Work item: According to the text on food additive regulations, why are manufacturers' compliance costs not considered a factor?

Extract to read:
========================
Evaluation of available data supports the safety and effectiveness of these food additives in the above specified uses. Therefore, the Regulations are amended to permit the use of the above noted food additives as described.

These amendments benefit the consumers by allowing greater availability of quality food products while continuing to protect their health and safety. In addition, these amendments benefit industry by facilitating the manufacture of quality food products.

The amendments also correct inconsistencies in the Tables to section B.16.100 of the English version of the Regulations by replacing the expression “unstandardized bakery foods” with “unstandardized bakery products”, and the expression “unstandardized foods” with “unstandardized bakery products.”

Description and rationale

The amendments enable the use of the enzymes amylase, amylase (maltogenic) and protease produced from genetically modified and conventional sources of micro-organisms as described above.

There is no anticipated increase in cost to government from the administration of these amendments to the Regulations. Furthermore, compliance costs incurred by the manufacturers are not considered to be a factor because the use of food additives is optional.

The only regulatory options available to address these submissions are for the Minister to recommend or not to the Governor in Council that the Regulations be amended to permit the uses as described above for these food additives. Based on its safety and efficacy assessment, Health Canada recommends that the uses for these food additives be enabled.
========================
Stored items:
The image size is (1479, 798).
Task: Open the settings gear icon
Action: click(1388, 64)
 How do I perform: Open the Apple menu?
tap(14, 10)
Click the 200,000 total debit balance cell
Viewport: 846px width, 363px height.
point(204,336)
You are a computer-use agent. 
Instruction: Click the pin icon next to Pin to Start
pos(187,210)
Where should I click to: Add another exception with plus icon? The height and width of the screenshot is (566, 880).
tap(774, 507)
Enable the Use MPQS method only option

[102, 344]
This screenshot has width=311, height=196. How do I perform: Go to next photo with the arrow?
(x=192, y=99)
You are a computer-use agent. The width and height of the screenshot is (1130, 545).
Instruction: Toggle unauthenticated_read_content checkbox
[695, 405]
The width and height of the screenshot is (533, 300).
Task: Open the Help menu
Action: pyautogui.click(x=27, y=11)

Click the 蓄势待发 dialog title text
========================
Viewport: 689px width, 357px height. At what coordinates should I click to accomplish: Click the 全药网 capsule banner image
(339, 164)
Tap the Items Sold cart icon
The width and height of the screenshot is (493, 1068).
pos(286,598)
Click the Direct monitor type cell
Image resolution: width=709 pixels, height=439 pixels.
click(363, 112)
========================
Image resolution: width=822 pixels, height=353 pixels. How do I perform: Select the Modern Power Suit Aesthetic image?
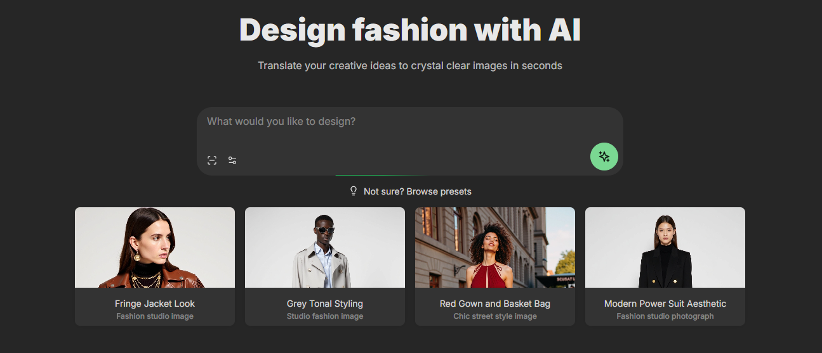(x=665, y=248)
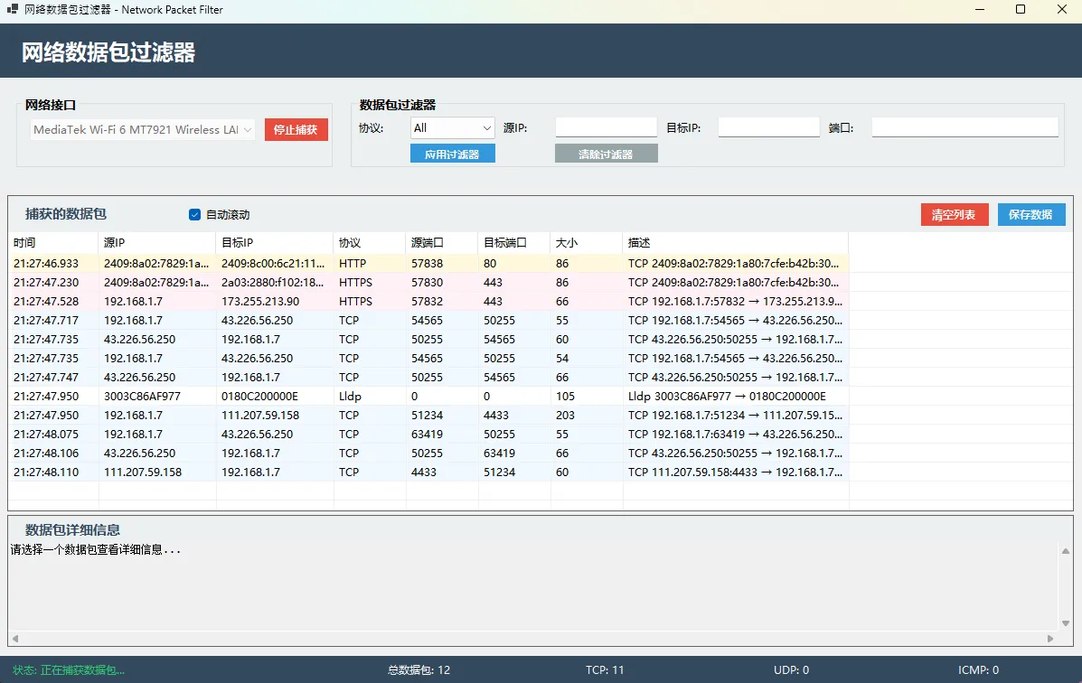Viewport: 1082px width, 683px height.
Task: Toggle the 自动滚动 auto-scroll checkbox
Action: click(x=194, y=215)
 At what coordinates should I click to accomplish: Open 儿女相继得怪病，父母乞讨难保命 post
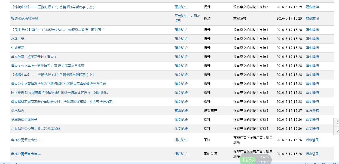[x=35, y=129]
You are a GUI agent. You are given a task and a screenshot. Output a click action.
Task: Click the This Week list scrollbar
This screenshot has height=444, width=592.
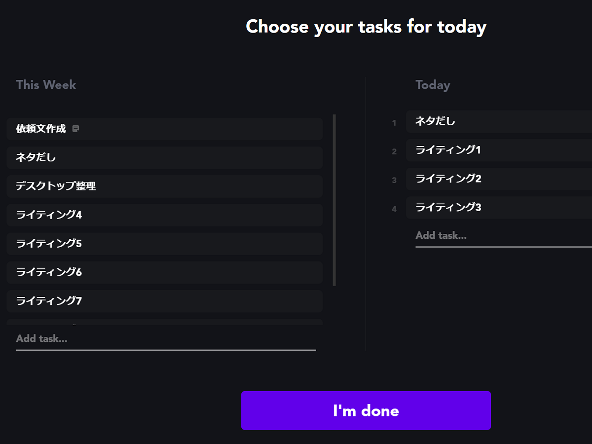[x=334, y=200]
========================
Response area: The use of food additives is optional.